YOUR GOAL
Please reproduce verbatim the entries below, from the line with "Where should I click to: Click the 'Ah, okay." to the line with "tap(439, 109)", including both of those lines.

ITEMS
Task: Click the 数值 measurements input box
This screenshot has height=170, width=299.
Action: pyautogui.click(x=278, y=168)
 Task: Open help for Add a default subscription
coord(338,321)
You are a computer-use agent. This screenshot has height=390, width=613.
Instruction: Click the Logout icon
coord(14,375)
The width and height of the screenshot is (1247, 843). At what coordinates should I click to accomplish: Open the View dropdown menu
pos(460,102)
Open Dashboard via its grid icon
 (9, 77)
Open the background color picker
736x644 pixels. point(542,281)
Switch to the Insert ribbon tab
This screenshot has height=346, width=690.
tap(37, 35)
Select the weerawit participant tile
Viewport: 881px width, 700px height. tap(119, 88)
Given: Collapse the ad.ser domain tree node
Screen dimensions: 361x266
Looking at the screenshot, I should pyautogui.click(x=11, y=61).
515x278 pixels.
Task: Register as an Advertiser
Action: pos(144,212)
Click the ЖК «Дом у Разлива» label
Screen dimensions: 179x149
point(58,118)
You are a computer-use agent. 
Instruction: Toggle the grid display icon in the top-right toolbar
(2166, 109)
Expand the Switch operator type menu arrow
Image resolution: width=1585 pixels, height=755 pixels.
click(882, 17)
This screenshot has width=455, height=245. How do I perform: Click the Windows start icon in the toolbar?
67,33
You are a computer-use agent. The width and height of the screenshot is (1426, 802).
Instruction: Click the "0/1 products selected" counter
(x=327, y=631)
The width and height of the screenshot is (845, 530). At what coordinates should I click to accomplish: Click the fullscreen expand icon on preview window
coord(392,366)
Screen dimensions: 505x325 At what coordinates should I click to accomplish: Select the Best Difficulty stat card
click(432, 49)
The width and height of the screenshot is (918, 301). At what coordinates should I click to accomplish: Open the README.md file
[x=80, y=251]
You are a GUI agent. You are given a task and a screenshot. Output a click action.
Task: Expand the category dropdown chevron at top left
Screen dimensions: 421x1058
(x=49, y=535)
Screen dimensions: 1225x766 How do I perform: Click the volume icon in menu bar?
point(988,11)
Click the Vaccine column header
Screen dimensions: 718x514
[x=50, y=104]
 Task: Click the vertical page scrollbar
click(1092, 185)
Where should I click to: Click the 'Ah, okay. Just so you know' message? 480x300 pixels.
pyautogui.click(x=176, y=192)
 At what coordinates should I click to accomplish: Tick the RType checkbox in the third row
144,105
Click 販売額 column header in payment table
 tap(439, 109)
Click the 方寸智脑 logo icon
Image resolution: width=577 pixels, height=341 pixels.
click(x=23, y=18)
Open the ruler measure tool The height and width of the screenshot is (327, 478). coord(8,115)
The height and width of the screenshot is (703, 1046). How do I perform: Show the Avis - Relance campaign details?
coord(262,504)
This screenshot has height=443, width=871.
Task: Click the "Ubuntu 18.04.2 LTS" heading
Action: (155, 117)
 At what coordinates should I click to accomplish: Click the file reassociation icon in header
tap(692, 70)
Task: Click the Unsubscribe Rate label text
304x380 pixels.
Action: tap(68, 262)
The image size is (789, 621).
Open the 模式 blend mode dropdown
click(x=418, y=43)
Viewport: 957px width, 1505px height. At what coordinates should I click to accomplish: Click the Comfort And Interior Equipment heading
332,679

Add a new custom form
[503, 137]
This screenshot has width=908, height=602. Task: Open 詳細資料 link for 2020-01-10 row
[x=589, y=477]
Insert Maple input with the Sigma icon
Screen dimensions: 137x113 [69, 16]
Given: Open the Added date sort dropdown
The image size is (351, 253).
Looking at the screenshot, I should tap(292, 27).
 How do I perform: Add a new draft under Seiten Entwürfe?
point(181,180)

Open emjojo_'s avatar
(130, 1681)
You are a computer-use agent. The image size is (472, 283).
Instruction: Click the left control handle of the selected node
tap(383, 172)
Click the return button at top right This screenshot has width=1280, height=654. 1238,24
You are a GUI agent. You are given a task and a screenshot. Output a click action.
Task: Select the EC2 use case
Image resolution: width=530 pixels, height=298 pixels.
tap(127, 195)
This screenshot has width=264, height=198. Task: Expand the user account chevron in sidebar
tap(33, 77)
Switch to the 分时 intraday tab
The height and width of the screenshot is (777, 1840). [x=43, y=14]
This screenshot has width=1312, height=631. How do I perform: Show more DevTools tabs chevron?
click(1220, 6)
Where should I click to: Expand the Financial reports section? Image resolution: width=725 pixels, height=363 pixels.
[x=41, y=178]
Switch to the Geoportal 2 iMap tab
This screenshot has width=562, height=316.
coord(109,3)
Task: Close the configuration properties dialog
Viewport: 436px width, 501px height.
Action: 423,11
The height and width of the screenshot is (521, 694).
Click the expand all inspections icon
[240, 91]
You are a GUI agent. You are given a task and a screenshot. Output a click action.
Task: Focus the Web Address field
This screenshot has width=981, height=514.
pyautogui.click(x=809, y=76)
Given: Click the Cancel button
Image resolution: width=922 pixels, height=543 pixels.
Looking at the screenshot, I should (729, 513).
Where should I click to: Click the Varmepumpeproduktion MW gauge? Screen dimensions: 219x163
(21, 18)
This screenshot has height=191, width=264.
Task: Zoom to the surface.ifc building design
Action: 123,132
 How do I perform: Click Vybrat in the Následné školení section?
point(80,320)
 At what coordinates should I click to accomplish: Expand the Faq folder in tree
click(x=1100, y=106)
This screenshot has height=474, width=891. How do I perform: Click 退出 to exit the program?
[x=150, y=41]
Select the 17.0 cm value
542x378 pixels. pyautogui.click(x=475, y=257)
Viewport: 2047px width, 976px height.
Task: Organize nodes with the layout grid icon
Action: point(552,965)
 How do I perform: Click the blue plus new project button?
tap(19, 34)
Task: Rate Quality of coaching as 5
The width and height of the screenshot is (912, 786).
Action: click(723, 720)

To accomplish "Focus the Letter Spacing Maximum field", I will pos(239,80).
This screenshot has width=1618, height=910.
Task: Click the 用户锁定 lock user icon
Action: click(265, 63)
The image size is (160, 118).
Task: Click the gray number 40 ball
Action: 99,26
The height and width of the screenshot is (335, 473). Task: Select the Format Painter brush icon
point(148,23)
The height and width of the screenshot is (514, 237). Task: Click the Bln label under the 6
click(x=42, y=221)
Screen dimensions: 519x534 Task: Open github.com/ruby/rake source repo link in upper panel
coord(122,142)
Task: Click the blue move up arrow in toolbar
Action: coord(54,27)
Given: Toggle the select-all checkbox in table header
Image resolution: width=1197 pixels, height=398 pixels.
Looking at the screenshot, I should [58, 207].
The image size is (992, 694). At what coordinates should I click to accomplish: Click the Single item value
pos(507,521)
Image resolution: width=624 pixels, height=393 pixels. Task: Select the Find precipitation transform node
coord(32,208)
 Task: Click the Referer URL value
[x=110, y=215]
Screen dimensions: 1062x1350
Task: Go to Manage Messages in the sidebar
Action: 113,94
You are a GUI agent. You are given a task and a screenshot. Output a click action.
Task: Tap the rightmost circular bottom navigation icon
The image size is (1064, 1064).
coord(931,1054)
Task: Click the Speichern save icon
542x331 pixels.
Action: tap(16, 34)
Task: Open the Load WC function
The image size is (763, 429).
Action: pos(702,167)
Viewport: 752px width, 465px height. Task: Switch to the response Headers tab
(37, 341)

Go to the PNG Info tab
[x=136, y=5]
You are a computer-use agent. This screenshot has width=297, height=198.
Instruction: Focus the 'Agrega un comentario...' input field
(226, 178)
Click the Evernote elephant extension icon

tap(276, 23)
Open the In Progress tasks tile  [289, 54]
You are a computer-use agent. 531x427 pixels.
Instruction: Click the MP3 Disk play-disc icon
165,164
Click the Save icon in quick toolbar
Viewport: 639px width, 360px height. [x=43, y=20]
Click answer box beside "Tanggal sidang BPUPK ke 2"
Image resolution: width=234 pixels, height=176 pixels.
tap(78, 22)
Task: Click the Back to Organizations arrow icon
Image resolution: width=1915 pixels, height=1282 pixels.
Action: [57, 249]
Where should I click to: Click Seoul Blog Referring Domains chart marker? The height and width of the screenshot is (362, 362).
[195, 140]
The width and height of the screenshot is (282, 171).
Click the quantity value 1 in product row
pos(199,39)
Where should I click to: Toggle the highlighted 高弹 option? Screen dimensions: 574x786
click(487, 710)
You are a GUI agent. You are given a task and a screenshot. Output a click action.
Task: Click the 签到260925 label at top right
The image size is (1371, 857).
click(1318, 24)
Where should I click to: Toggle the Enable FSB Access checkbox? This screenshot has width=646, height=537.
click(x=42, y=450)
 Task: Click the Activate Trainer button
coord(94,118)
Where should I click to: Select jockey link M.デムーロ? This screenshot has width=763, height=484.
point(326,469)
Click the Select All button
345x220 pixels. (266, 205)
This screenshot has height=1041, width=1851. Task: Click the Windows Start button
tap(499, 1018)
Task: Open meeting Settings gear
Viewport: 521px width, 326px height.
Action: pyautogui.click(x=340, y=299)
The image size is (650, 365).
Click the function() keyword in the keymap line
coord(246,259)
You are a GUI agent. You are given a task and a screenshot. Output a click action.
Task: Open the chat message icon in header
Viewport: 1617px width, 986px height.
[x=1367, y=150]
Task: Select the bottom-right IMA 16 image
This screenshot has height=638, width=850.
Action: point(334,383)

REPLY TO THE EXERCISE
Where should I click to: Click the 'Ah, okay. Just so you know' message? 480x300 pixels.
pyautogui.click(x=176, y=192)
 At what coordinates should I click to accomplish: Tick the RType checkbox in the third row
144,105
Click 販売額 column header in payment table
 tap(439, 109)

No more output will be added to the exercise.